## What you have to do
If an entry holds a picture, leave the picture out and copy the rest exactly.

(Dataset entries begins)

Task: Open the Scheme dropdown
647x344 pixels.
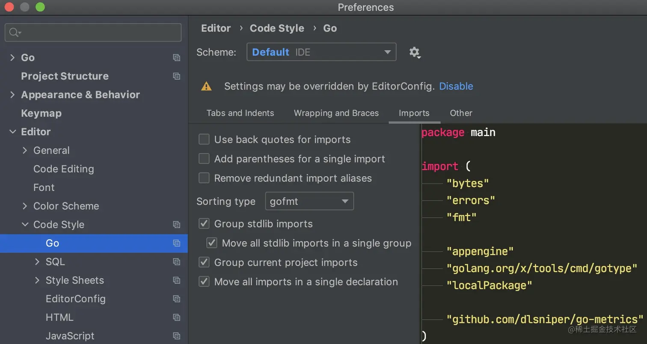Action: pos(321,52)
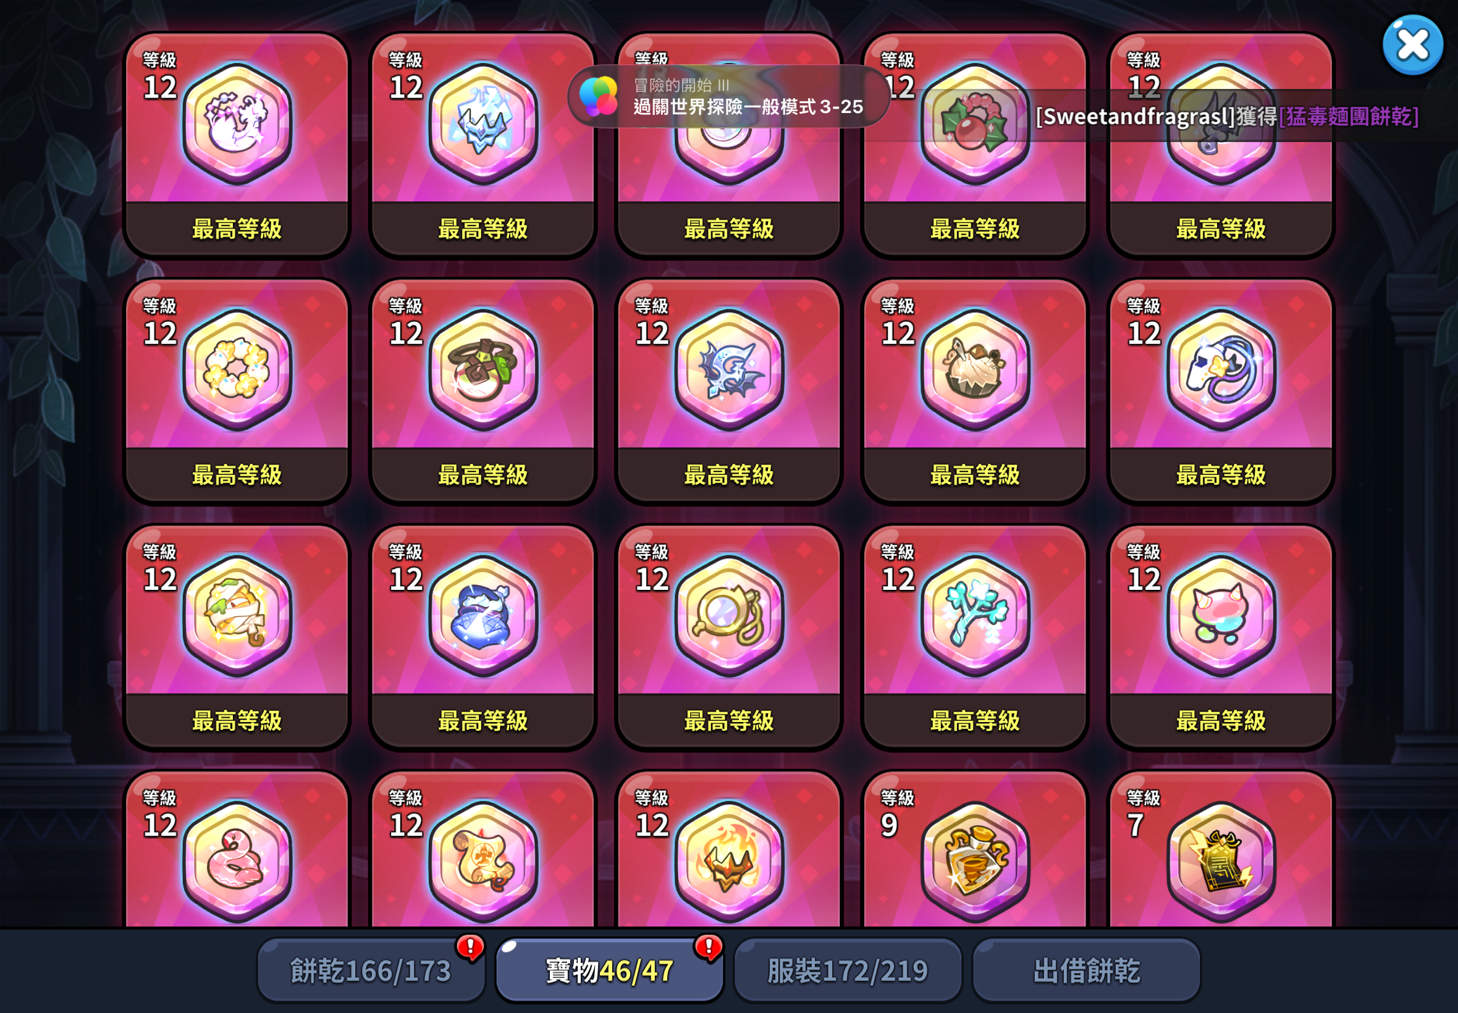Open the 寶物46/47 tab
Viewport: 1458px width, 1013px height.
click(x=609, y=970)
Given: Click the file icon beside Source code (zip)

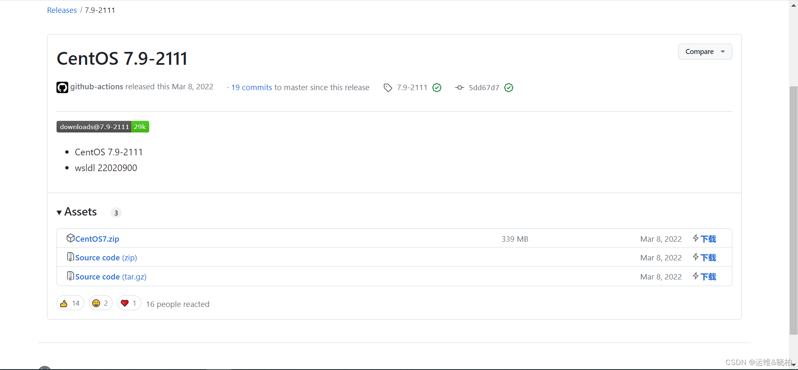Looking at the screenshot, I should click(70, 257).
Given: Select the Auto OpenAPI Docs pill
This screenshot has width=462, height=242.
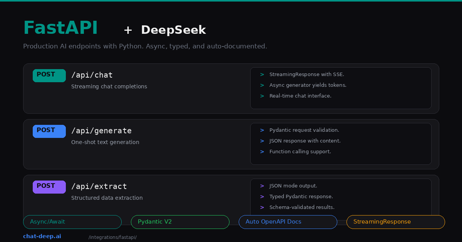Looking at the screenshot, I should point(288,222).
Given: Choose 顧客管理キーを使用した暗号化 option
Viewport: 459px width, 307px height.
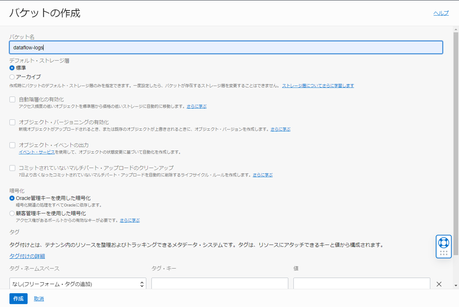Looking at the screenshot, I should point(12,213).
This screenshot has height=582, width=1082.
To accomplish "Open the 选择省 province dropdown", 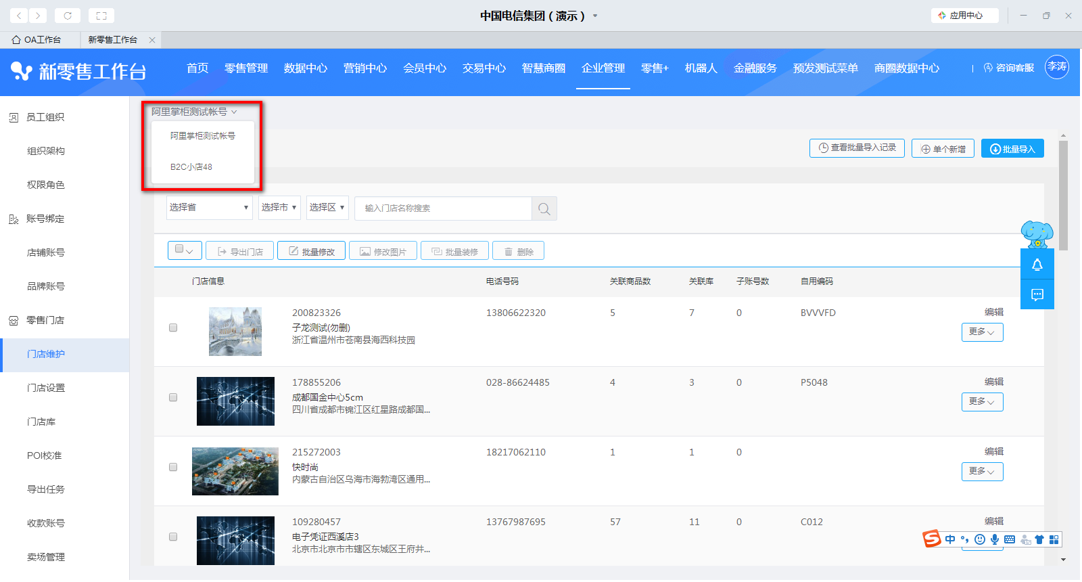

(Dataset entries ends)

## Response to this task
Task: Open the Scheme dropdown
647x344 pixels.
Action: pos(321,52)
Open the 寶物46/47 tab
Viewport: 1458px width, 1013px height.
click(x=609, y=970)
Given: Click the file icon beside Source code (zip)

Looking at the screenshot, I should click(70, 257).
Given: Select the Auto OpenAPI Docs pill
This screenshot has width=462, height=242.
Looking at the screenshot, I should point(288,222).
Given: Choose 顧客管理キーを使用した暗号化 option
Viewport: 459px width, 307px height.
Looking at the screenshot, I should point(12,213).
This screenshot has height=582, width=1082.
To accomplish "Open the 选择省 province dropdown", 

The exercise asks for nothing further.